Well I didn't end up doing what I set out to do, but this thing I created almost by accident is pretty cool, so I prettied up the spreadsheet and thought I'd share it with you fine folks.
What it is:
This sheet will let you see at a glance, given a certain score situation and number of minutes remaining in the game, what player will give you the better odds to finish that game in the lead (or tied) based on their historical GF/60 and GA/60 rates over the past 4 seasons (1000 minute min). I might expand it soon to let you pick the season range by adding a layered IF statement but I'm going to be really busy the next couple days so I won't get around to it until at least Thursday if it still interests me by then.
How Does it Work:
Using the historical rates of Goals For and Goals Against per minutes, I'm estimating the probability of each discrete outcome, such as 1 goal for and 0 against, given 1,2,3,4 etc. minutes remaining in the game, and then summing all the positive outcomes.
You as the user only need to make 3 selections:
1) Which players are you going to look at: Use the dropdown box or just type using the correct format
2) What is the starting score situation: Choose an number between -8 (trailing by 8) and 8 (leading by 8)
3) Choose your definition of Good Outcome: Either Tied at the end of regulation or Leading at the end of regulation.
After that, the important line to look at is Good Outcome (%) which will show the probability that a good outcome will result if the team plays to that players historical GF/60 and GA/60 rates.
See the following example:
We can see that with in a game with a 1 goal lead, with 10 minutes left a team full of Matt Martin's would have a 76.34% chance of ending the game with a lead, whereas a team full of Kyle Okposo's would have a 75.12% chance.

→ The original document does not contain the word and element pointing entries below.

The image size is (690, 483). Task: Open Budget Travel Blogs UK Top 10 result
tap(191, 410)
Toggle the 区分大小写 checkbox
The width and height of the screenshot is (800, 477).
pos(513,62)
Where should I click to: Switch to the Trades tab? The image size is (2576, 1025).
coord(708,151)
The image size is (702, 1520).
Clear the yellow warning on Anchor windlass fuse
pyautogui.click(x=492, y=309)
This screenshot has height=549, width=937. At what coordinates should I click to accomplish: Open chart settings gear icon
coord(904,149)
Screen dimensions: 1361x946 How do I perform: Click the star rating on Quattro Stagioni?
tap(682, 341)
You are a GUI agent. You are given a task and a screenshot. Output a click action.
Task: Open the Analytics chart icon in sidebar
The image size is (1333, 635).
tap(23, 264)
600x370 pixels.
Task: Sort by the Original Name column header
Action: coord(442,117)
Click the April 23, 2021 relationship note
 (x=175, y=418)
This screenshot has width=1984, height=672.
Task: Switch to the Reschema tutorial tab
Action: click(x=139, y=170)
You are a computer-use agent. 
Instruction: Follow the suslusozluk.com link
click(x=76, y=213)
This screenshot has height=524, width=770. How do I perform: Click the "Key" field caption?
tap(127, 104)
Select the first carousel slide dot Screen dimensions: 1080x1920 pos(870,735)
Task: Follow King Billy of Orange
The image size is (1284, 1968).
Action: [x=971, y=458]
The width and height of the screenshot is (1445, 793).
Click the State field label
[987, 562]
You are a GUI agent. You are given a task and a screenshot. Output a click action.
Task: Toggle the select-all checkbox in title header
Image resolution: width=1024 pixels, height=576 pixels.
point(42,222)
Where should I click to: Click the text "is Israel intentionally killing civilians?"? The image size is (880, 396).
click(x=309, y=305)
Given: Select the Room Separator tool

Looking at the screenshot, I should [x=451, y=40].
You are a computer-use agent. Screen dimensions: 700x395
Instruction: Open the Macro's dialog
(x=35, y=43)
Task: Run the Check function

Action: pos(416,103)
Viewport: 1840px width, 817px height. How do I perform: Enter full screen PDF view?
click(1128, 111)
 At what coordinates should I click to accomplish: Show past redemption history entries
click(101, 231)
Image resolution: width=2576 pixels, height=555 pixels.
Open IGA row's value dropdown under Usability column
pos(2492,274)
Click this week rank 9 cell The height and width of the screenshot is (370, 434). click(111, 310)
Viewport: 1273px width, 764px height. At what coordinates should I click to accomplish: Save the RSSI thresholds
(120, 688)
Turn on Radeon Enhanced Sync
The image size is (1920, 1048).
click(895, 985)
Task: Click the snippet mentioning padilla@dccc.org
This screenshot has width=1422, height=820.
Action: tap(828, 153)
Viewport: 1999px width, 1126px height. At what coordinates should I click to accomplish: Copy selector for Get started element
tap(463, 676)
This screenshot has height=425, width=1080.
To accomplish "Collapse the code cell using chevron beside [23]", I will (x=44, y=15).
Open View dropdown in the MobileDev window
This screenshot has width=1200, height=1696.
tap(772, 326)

Martin in fact, retains an advantage for almost the entire 3rd period (up to 16 minutes) before Okposo's much superior GF% takes over.
How is it Calculated:
I'm pretty inept at statics, so off the bat, I'm going to lay out the formula I used to calculate this. It passed the sniff test for me, but if it turns out I'm wrong well...you can disregard this whole thing.
I used a Poisson distribution to calculate each discrete outcome from 0GF/0GA to 8GF/8GA.
The excel formula for a given cell is:
Which is e^-(GF/min*#OfMinutesRemaining)*((GF/min*#OfMinutesRemaining)^GF)/GF! * e^-(GA/min*#OfMinutesRemaining)*((GA/min*#OfMinutesRemaining)^GA)/GA!
Fingers crossed that's right, but if there is an error, please let me know in the comments.
Please play around with this and post any interesting findings you might have. If anyone wants the unprotected version of the file, to make their own adjustments, just let me know and I can email it to you.
I also should use this space to point out several ways that this could be improved.
1) By using score situation GF/GA rates
- This can be done with easily accessible public info, it would just require far more complicated math
2) By acquiring data for scoring rates by time left in the game
- You could use a scraping tool to get this info. but I'm not aware of any public sites that host it. And again, it would require much more complicated math
3) As I said above, if anyone actually finds this interesting, I will change it so that you can select the range of years you want to look at.